◆ **DATA RECORDS**:
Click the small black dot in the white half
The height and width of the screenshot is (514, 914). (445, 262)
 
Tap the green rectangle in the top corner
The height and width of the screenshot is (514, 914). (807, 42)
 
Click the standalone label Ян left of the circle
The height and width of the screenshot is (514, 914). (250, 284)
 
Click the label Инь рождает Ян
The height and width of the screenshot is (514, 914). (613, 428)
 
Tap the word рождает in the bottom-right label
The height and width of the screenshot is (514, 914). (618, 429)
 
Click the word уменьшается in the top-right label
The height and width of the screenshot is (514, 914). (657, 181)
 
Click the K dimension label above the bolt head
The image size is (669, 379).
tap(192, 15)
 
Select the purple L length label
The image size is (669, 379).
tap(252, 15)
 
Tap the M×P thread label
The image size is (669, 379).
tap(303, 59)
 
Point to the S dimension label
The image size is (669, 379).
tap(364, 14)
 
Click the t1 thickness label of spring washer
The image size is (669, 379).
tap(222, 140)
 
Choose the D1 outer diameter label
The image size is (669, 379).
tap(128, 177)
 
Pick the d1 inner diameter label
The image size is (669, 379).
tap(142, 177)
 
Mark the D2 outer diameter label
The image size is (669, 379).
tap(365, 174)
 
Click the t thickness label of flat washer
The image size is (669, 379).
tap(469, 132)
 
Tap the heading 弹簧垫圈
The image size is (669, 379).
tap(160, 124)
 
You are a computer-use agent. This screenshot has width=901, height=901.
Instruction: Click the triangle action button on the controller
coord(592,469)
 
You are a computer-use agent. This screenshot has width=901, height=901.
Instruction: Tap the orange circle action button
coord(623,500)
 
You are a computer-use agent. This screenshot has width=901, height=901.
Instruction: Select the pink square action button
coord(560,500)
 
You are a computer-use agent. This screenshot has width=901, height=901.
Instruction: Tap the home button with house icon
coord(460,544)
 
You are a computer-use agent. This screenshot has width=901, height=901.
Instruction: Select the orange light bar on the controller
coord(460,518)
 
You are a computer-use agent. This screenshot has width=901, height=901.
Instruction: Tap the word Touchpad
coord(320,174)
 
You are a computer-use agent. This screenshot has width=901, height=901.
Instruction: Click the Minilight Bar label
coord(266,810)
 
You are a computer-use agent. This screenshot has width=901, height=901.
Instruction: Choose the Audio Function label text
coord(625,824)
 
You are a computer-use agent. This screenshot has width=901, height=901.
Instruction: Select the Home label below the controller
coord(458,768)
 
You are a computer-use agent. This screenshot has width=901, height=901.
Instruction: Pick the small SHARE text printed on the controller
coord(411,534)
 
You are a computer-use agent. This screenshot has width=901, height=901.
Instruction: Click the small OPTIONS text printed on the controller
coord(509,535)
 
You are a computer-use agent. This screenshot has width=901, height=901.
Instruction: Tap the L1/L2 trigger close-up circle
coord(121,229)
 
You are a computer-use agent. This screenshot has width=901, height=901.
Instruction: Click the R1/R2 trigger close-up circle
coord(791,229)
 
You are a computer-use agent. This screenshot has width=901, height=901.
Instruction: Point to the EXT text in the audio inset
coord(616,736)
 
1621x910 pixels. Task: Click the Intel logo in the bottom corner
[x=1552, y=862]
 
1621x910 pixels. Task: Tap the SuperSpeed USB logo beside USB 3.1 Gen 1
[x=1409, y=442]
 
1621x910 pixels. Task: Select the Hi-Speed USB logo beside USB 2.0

◆ **SHORT PROBLEM**: Copy all of the data above word for word, keeping every line the same.

◆ **SOLUTION TO THE EXERCISE**:
Click the small black dot in the white half
The height and width of the screenshot is (514, 914). (445, 262)
 
Tap the green rectangle in the top corner
The height and width of the screenshot is (514, 914). (807, 42)
 
Click the standalone label Ян left of the circle
The height and width of the screenshot is (514, 914). (250, 284)
 
Click the label Инь рождает Ян
The height and width of the screenshot is (514, 914). (613, 428)
 
Tap the word рождает in the bottom-right label
The height and width of the screenshot is (514, 914). (618, 429)
 
Click the word уменьшается in the top-right label
The height and width of the screenshot is (514, 914). (657, 181)
 
Click the K dimension label above the bolt head
The image size is (669, 379).
tap(192, 15)
 
Select the purple L length label
The image size is (669, 379).
tap(252, 15)
 
Tap the M×P thread label
The image size is (669, 379).
tap(303, 59)
 
Point to the S dimension label
The image size is (669, 379).
tap(364, 14)
 
Click the t1 thickness label of spring washer
The image size is (669, 379).
tap(222, 140)
 
Choose the D1 outer diameter label
The image size is (669, 379).
tap(128, 177)
 
Pick the d1 inner diameter label
The image size is (669, 379).
tap(142, 177)
 
Mark the D2 outer diameter label
The image size is (669, 379).
tap(365, 174)
 
Click the t thickness label of flat washer
The image size is (669, 379).
tap(469, 132)
 
Tap the heading 弹簧垫圈
The image size is (669, 379).
tap(160, 124)
 
You are a computer-use agent. This screenshot has width=901, height=901.
Instruction: Click the triangle action button on the controller
coord(592,469)
 
You are a computer-use agent. This screenshot has width=901, height=901.
Instruction: Tap the orange circle action button
coord(623,500)
 
You are a computer-use agent. This screenshot has width=901, height=901.
Instruction: Select the pink square action button
coord(560,500)
 
You are a computer-use agent. This screenshot has width=901, height=901.
Instruction: Tap the home button with house icon
coord(460,544)
 
You are a computer-use agent. This screenshot has width=901, height=901.
Instruction: Select the orange light bar on the controller
coord(460,518)
 
You are a computer-use agent. This screenshot has width=901, height=901.
Instruction: Tap the word Touchpad
coord(320,174)
 
You are a computer-use agent. This screenshot has width=901, height=901.
Instruction: Click the Minilight Bar label
coord(266,810)
 
You are a computer-use agent. This screenshot has width=901, height=901.
Instruction: Choose the Audio Function label text
coord(625,824)
 
You are a computer-use agent. This screenshot has width=901, height=901.
Instruction: Select the Home label below the controller
coord(458,768)
 
You are a computer-use agent. This screenshot has width=901, height=901.
Instruction: Pick the small SHARE text printed on the controller
coord(411,534)
 
You are a computer-use agent. This screenshot has width=901, height=901.
Instruction: Click the small OPTIONS text printed on the controller
coord(509,535)
 
You are a computer-use agent. This screenshot has width=901, height=901.
Instruction: Tap the L1/L2 trigger close-up circle
coord(121,229)
 
You are a computer-use agent. This screenshot has width=901, height=901.
Instruction: Click the R1/R2 trigger close-up circle
coord(791,229)
 
You are a computer-use agent. This screenshot has width=901, height=901.
Instruction: Point to the EXT text in the audio inset
coord(616,736)
 
1621x910 pixels. Task: Click the Intel logo in the bottom corner
[x=1552, y=862]
 
1621x910 pixels. Task: Tap the SuperSpeed USB logo beside USB 3.1 Gen 1
[x=1409, y=442]
 
1621x910 pixels. Task: Select the Hi-Speed USB logo beside USB 2.0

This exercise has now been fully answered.